# Assign NGS player to FairMOT track

In [None]:
# # Developer

# %cd /kaggle
# from IPython.display import clear_output
# pat = input('GitHub Personal Access Token:')
# clear_output()
# ! git clone https://$pat@github.com/qAp/nfl_helmet_assignment_kaggle.git

# # %cd /kaggle/nfl_helmet_assignment_kaggle/
# # ! git pull

In [5]:
# User

! cp -r /kaggle/input/nfl-helmet-assignment-kaggle/nfl_helmet_assignment_kaggle /kaggle/.

In [31]:
import os, sys
from tqdm.auto import tqdm
import random
import numpy as np
import pandas as pd
import cv2
import matplotlib
import matplotlib.pyplot as plt
from IPython.display import Video, display

sys.path.append('/kaggle/nfl_helmet_assignment_kaggle/')
from helmet_tracker.utils.features import add_track_features
from helmet_tracker.models.helmet_mapping import find_nearest

In [7]:
BASE_DIR = '/kaggle/input/nfl-health-and-safety-helmet-assignment'

labels = pd.read_csv(f'{BASE_DIR}/train_labels.csv')

In [8]:
# debug-train videos
dir_video = '/kaggle/input/nfl-health-and-safety-helmet-assignment/train'
pth_ss_hmap = '/kaggle/input/nfl-mydata/submission_helmtrack_debug.csv'
dir_demo = '/kaggle/input/nfldata05-fairmot-demo-trainsample/demo_debug'

# # test videos
# video_dir = '/kaggle/input/nfl-health-and-safety-helmet-assignment/test'
# submission_df = pd.read_csv('/kaggle/input/nfl-mydata/submission_helmtrack.csv')
# dir_demo = None

In [9]:
! ls {dir_demo}

57700_001264_Endzone   57783_003374_Endzone   57997_003691_Endzone
57700_001264_Sideline  57783_003374_Sideline  57997_003691_Sideline


In [10]:
video = '57783_003374_Sideline'

# Load MOT tracks

In [11]:
# Load FairMOT inference output txt
pth_fmot = os.path.join(dir_demo, video, 'results.txt')
columns = ['frame', 'id', 'x1', 'y1', 'w', 'h']
df_fmot = pd.read_csv(pth_fmot, header=None, usecols=range(len(columns)), 
                      names=columns)

# Find height and width of video
pth_video = os.path.join(dir_video, f'{video}.mp4')
cap = cv2.VideoCapture(pth_video)
fps    = cap.get(cv2.CAP_PROP_FPS)
width  = cap.get(cv2.CAP_PROP_FRAME_WIDTH)
height = cap.get(cv2.CAP_PROP_FRAME_HEIGHT)

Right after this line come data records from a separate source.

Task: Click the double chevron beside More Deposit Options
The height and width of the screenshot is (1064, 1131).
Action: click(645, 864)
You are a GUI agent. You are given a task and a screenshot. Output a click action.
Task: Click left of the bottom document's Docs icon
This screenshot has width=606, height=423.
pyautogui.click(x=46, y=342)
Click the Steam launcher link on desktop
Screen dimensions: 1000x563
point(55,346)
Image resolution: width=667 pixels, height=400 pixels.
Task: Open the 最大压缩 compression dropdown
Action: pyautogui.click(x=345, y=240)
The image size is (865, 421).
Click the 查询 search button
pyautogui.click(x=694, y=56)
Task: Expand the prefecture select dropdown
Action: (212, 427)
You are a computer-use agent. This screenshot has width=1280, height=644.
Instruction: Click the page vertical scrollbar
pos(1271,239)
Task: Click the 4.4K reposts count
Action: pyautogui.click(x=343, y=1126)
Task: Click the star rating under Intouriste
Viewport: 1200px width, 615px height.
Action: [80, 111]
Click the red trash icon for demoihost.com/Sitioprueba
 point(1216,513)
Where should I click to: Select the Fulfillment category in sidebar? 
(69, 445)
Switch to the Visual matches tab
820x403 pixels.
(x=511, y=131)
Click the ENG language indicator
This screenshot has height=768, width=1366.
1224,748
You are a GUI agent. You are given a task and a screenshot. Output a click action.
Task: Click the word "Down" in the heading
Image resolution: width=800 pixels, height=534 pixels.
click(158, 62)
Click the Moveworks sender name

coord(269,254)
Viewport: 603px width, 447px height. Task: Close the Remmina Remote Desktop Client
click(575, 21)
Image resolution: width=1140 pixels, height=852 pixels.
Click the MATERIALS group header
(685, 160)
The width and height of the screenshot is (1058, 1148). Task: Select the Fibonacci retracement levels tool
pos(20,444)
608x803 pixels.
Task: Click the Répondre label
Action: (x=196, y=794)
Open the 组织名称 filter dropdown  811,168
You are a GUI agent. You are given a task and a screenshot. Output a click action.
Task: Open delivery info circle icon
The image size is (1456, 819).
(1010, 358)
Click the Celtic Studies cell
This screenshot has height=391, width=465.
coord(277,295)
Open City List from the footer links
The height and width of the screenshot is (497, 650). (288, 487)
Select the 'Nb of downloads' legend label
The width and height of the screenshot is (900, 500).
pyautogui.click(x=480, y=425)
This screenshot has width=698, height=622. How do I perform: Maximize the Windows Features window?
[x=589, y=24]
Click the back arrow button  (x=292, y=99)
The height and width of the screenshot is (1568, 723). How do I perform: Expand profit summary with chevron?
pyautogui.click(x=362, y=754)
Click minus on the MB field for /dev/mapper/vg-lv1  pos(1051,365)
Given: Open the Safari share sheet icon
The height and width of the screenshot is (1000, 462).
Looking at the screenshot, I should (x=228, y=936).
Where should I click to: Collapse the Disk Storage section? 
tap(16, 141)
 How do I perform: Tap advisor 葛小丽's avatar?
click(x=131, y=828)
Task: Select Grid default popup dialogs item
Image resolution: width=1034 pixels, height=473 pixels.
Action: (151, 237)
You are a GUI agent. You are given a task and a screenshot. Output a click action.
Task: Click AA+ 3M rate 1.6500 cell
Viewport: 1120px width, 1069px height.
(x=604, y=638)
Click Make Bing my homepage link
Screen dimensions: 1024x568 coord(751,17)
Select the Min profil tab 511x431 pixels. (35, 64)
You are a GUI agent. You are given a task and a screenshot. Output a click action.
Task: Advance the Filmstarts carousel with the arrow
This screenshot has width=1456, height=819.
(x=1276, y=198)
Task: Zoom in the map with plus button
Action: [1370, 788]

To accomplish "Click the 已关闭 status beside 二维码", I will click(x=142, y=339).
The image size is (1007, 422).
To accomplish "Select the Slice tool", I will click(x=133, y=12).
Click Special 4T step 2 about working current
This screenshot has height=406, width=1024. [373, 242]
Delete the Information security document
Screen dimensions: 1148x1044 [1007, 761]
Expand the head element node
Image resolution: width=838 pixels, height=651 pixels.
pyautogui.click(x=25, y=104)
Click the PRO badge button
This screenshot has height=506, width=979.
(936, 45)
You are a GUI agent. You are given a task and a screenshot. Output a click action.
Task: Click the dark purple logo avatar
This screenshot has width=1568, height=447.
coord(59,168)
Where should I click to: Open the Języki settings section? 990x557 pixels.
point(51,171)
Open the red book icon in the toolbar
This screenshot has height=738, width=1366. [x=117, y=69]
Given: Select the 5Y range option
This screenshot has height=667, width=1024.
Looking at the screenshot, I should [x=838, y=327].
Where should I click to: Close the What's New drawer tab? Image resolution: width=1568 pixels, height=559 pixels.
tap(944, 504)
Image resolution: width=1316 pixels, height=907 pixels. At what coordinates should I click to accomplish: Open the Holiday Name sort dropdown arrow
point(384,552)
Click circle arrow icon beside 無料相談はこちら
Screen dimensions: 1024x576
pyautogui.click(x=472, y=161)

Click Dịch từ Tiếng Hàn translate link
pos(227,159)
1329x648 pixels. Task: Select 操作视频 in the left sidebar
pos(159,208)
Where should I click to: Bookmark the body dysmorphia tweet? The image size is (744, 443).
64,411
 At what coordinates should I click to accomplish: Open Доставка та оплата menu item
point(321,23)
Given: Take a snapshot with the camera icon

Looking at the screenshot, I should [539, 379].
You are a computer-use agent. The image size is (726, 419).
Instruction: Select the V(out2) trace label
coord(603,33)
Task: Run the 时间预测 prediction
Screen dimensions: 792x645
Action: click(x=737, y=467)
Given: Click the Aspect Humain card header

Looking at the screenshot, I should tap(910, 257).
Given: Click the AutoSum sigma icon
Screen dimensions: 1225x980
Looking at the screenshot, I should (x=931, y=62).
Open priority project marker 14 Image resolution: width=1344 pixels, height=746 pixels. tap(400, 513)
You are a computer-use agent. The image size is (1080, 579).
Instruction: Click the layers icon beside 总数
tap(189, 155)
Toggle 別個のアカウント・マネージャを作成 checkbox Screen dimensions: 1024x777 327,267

# Rescale output bboxes to match video's dimensions
fmot_video_width = 1920
fmot_video_height = 1080
x_scale = width / fmot_video_width
y_scale = height / fmot_video_height
df_fmot[['x1', 'w']] = x_scale * df_fmot[['x1', 'w']]
df_fmot[['y1', 'h']] = y_scale * df_fmot[['y1', 'h']]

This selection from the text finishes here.